The right medical care can prevent a spinal cord injury from worsening and can help someone adjust to life with the limitations caused by their injuries. Unfortunately, improper medical care could generate or worsen a spinal cord injury. The following are the most common ways that healthcare providers contribute to the causes or severity of spinal cord injuries.

Improper birth interventions

There are two different scenarios in which labor and delivery medical support might lead to a spinal cord injury. An anesthesiologist administering an epidural could potentially cause a spinal cord injury to the pregnant woman with a placement mistake or similar error. A doctor assisting the labor and delivery process with the use of forceps or vacuum extraction could cause a spinal cord injury to the unborn child. Both scenarios could cause major challenges for the family affected.

Failure to properly stabilize a patient

One of the first questions that paramedics ask when responding to an emergency call is whether someone may have suffered an injury that affected their head, back or spine. Patients can sometimes have incomplete spinal cord injuries that are one rough movement away from where worsening. If healthcare professionals do not properly stabilize someone before transporting them to the hospital, vehicle motions during transit could lead to injury worsening.

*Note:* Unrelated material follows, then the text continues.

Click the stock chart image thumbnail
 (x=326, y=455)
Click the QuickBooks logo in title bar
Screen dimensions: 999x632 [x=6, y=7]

Rushing through the diagnostic process

People who have fallen or gotten into car crashes often go to emergency rooms or urgent care facilities for medical evaluation. The professionals there have access to equipment that can identify spinal cord injuries, including advanced imaging technology. Unfortunately, when demand is high or when a patient does not seem credible to medical professionals, they might turn someone away without properly evaluating them. Those patients could then experience some kind of secondary trauma that worsens a spinal cord injury that they may otherwise have been able to treat and control.

If there is a direct connection between the medical care that someone has received and the spinal cord injury that they have developed, they may have grounds to take action against the healthcare providers who failed to offer proper support or who used the wrong interventions. In this way, connecting a serious traumatic injury with medical mistakes or negligence could give someone grounds to pursue a medical malpractice lawsuit.